[[ Study material, beginning ]]
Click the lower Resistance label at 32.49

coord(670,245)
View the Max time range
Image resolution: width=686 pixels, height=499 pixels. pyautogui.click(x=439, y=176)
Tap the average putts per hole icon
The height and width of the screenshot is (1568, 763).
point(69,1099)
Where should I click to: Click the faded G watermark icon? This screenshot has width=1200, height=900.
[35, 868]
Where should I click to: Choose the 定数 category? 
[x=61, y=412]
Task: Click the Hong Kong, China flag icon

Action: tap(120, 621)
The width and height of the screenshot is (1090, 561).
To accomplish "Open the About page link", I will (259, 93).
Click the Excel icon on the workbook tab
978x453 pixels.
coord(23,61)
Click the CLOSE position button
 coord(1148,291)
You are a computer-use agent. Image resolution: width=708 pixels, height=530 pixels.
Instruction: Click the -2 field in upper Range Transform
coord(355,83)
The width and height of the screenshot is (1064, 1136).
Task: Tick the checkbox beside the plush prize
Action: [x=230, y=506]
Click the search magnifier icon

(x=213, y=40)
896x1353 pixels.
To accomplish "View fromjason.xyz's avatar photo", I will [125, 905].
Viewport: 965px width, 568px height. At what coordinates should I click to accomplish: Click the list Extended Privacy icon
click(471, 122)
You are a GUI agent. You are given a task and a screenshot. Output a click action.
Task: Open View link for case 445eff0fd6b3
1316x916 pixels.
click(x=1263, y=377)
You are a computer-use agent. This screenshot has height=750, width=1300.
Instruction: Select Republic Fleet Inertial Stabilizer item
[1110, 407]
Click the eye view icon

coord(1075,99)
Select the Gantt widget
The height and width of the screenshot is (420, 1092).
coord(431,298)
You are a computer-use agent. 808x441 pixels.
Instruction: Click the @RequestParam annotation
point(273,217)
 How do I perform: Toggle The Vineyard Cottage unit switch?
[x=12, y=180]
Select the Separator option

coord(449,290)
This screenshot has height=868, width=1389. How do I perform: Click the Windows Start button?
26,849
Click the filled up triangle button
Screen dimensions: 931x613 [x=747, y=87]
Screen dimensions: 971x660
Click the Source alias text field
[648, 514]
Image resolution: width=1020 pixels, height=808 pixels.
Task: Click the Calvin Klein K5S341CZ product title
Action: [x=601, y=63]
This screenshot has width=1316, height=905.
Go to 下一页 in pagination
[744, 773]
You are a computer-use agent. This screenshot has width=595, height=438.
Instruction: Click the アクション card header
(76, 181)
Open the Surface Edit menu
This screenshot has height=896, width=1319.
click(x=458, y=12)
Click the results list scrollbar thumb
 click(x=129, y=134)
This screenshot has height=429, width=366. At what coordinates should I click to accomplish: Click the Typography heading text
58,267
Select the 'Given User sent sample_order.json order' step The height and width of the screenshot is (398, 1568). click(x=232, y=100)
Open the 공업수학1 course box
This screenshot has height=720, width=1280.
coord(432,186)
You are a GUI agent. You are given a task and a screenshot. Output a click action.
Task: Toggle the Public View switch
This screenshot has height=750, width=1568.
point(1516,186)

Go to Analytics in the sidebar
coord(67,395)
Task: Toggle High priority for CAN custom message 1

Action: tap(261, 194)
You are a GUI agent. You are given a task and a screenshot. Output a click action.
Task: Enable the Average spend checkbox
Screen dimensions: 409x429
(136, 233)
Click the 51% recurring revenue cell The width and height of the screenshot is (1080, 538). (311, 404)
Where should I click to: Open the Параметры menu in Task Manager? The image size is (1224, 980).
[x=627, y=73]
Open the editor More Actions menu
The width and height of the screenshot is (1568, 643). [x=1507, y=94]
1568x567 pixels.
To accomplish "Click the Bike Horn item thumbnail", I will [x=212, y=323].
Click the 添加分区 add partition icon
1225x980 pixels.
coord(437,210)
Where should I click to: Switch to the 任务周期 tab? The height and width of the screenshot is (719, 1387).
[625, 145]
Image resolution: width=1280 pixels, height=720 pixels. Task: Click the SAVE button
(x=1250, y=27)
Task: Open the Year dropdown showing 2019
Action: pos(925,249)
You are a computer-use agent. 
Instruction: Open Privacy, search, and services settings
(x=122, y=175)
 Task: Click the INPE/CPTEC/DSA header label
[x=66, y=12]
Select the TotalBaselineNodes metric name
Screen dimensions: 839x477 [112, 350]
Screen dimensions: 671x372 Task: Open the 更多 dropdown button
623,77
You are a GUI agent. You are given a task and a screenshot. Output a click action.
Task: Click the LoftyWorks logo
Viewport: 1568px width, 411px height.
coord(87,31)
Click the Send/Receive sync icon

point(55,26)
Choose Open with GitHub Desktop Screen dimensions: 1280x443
[[ Study material, end ]]
What you have to do:
Take every line from the records that holds "computer" and copy it down.

Answer section:
You are a computer-use agent. Image resolution: width=708 pixels, height=530 pixels.
You are a computer-use agent. This screenshot has height=750, width=1300.
You are a computer-use agent. 808x441 pixels.
You are a computer-use agent. This screenshot has width=595, height=438.
You are a computer-use agent. 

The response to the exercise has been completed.